#### [Given problem]
Recast everything below from the line containing "You are a computer-use agent. The" down to the end of the entries as a JSON list of strings, one string per line, leaving out blank lines.

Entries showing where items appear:
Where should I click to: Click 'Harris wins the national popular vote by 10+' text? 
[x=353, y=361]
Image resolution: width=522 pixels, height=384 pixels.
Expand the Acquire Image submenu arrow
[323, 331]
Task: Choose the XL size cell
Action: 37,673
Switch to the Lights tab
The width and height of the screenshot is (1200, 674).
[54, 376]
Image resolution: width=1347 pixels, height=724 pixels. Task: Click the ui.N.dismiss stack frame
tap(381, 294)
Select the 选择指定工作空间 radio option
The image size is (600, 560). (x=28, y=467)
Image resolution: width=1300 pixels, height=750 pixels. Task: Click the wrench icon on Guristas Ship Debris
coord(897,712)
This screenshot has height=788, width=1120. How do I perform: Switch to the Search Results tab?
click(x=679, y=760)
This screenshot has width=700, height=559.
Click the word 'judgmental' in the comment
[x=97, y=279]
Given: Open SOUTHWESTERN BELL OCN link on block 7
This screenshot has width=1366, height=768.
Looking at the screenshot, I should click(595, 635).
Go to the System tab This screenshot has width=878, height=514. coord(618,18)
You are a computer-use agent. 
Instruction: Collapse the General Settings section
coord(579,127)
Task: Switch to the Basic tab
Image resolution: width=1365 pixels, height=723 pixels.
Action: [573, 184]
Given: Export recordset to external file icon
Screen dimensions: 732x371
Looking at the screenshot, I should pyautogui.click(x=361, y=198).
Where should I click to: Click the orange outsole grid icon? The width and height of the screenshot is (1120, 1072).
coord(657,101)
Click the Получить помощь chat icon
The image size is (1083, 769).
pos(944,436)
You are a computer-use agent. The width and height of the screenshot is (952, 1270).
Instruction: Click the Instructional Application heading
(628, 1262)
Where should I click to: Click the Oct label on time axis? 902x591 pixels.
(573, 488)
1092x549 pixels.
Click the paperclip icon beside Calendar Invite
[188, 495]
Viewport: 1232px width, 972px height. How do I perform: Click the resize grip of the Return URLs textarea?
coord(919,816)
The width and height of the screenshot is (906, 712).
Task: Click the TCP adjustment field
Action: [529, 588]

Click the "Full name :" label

#### [Problem solution]
[
  "You are a computer-use agent. The width and height of the screenshot is (952, 1270).",
  "Instruction: Click the Instructional Application heading",
  "(628, 1262)",
  "Where should I click to: Click the Oct label on time axis? 902x591 pixels.",
  "(573, 488)",
  "1092x549 pixels.",
  "Click the paperclip icon beside Calendar Invite",
  "[188, 495]",
  "Viewport: 1232px width, 972px height. How do I perform: Click the resize grip of the Return URLs textarea?",
  "coord(919,816)",
  "The width and height of the screenshot is (906, 712).",
  "Task: Click the TCP adjustment field",
  "Action: [529, 588]",
  "Click the \"Full name :\" label"
]